Dio crea perché una delle connotazioni di Dio è quella di creare sempre. Dio è uno che vuol fare. Ma in tal modo, noi attribuiamo a Dio delle connotazioni umane.
Un’altra interpretazione dice che questa espressione: “per fare” significa altro. Cosa vuol dire fare, in italiano? La mistica ebraica dice delle cose che forse in parte sono vere.

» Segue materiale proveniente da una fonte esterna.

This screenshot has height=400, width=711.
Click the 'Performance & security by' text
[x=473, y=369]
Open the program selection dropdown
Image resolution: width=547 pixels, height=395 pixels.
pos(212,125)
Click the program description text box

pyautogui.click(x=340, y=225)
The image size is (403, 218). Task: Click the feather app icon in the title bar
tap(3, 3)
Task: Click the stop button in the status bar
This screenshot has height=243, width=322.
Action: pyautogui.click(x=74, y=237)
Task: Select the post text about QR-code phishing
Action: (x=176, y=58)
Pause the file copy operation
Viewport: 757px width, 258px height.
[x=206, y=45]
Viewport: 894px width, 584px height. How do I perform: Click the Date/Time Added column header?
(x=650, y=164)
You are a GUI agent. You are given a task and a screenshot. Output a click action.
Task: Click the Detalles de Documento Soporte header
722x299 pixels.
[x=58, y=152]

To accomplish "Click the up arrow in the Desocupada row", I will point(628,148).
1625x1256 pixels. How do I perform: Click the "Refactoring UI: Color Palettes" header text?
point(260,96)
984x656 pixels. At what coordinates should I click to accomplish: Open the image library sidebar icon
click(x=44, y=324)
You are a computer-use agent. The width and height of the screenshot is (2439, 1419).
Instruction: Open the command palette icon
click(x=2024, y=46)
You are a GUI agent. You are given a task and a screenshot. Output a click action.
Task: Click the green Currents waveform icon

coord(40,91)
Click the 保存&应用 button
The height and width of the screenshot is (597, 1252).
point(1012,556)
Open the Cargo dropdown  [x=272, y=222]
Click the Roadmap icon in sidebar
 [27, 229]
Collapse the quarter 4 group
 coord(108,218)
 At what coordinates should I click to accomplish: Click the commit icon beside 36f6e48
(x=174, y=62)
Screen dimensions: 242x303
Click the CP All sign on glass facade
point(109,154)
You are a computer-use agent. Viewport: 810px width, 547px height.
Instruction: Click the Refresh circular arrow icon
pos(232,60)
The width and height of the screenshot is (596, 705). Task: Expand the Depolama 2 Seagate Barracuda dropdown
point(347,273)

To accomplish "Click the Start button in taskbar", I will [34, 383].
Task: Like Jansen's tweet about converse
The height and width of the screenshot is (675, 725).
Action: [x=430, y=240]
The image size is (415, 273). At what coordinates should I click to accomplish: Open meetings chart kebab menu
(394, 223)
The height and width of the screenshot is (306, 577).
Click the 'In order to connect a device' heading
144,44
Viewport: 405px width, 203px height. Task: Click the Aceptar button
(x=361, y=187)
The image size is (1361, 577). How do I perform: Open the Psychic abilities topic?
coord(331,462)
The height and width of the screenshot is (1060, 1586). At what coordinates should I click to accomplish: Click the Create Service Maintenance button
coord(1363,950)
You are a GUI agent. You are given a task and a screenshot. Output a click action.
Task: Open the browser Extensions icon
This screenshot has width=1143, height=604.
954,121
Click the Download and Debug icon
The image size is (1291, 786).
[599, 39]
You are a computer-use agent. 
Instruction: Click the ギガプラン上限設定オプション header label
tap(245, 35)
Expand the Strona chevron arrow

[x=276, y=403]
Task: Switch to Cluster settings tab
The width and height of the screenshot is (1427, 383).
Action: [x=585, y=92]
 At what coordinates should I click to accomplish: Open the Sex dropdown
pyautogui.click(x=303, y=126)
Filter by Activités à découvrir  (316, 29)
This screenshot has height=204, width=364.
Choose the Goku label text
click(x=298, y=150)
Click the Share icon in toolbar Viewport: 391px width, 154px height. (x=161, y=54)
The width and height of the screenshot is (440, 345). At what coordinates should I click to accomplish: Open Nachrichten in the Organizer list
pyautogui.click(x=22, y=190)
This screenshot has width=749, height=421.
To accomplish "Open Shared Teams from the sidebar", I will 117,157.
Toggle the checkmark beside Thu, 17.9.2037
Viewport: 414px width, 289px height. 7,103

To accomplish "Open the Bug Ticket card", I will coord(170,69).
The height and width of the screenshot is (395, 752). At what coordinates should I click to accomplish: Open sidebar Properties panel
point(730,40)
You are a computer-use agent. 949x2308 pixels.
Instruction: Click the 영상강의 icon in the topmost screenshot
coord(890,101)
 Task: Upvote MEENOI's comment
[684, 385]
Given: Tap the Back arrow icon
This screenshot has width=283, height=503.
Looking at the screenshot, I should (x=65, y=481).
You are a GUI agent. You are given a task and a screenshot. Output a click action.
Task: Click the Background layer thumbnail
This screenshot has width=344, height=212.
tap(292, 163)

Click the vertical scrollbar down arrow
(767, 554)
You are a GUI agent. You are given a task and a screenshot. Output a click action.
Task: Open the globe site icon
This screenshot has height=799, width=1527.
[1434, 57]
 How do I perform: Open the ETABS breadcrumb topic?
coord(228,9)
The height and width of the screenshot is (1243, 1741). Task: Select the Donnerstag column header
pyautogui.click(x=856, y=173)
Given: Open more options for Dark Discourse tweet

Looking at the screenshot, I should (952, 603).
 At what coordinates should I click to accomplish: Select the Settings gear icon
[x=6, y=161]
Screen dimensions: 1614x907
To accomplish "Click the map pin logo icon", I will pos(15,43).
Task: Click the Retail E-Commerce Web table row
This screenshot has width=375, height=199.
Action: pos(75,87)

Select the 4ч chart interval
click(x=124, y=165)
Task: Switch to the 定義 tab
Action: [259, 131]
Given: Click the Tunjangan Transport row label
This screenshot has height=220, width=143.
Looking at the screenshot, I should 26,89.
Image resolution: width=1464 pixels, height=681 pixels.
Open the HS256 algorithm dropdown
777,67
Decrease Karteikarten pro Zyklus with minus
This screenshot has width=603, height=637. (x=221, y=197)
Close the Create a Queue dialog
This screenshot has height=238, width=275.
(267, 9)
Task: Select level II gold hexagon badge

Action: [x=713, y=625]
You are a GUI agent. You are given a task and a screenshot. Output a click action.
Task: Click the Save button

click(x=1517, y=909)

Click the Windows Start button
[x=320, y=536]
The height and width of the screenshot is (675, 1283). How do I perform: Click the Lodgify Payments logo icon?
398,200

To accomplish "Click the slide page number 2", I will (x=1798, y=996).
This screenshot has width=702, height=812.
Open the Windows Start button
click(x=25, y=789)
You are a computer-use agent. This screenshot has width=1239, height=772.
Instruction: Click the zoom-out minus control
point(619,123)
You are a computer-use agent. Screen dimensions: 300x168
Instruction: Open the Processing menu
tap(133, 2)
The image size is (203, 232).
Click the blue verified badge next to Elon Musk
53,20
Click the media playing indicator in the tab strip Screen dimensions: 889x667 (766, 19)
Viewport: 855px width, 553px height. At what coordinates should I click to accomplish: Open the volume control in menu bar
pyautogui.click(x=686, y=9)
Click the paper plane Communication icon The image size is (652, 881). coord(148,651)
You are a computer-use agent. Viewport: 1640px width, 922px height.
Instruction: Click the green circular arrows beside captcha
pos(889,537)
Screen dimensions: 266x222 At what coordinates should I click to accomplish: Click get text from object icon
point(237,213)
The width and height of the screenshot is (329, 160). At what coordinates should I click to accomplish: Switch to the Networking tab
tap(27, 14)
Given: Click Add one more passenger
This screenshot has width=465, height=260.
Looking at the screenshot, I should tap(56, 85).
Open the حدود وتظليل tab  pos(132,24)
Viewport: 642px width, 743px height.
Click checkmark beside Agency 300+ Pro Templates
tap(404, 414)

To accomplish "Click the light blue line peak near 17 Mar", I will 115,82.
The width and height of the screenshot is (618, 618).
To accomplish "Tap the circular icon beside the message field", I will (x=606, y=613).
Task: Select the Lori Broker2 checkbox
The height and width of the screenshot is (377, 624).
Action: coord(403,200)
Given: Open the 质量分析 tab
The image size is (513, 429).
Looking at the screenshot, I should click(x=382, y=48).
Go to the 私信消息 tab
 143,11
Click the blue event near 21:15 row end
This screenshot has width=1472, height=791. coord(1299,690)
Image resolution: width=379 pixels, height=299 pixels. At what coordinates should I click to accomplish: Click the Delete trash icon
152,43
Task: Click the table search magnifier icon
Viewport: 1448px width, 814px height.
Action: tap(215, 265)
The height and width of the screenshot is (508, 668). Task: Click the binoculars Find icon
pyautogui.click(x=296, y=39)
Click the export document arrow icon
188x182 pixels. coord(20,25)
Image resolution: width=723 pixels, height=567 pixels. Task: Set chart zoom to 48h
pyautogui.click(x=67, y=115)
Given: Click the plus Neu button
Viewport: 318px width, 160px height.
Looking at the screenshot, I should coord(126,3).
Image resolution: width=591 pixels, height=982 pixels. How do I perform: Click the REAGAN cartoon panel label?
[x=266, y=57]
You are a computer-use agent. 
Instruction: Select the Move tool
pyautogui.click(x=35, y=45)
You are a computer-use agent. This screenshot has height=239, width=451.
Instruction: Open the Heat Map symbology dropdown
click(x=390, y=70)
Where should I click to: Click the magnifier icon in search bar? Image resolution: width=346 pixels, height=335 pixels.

La creazione è avvenuta in tante fasi. “In principio Dio creò il cielo e la terra”. Prima Dio ha pensato alla creazione, poi ha realizzato il progetto: ha pensato, ha creato la materia, poi ha dato la forma a tutte le cose, fino all’uomo. Successivamente ha consegnato tutto all’uomo, perché facesse. Ecco cosa significa quel “per fare”. E’ l’uomo che deve elaborare il tutto, custodire ciò che Dio gli ha affidato, deve occuparsi dell’universo. Questa è la responsabilità dell’uomo nella conservazione della creazione. L’uomo dovrebbe diventare quello che i nostri maestri chiamano “socio, collaboratore di Dio nella creazione”. Dio ha creato, ha dato all’uomo le istruzioni, perché il piano della creazione deve andare avanti.
Probabilmente questa non è la soluzione, ma dobbiamo pensare a queste cose.
La prima cosa che Adamo fa è disobbedire; la seconda cosa che fa è l’uccisione del fratello. Come sceneggiatura è abbastanza scoraggiante!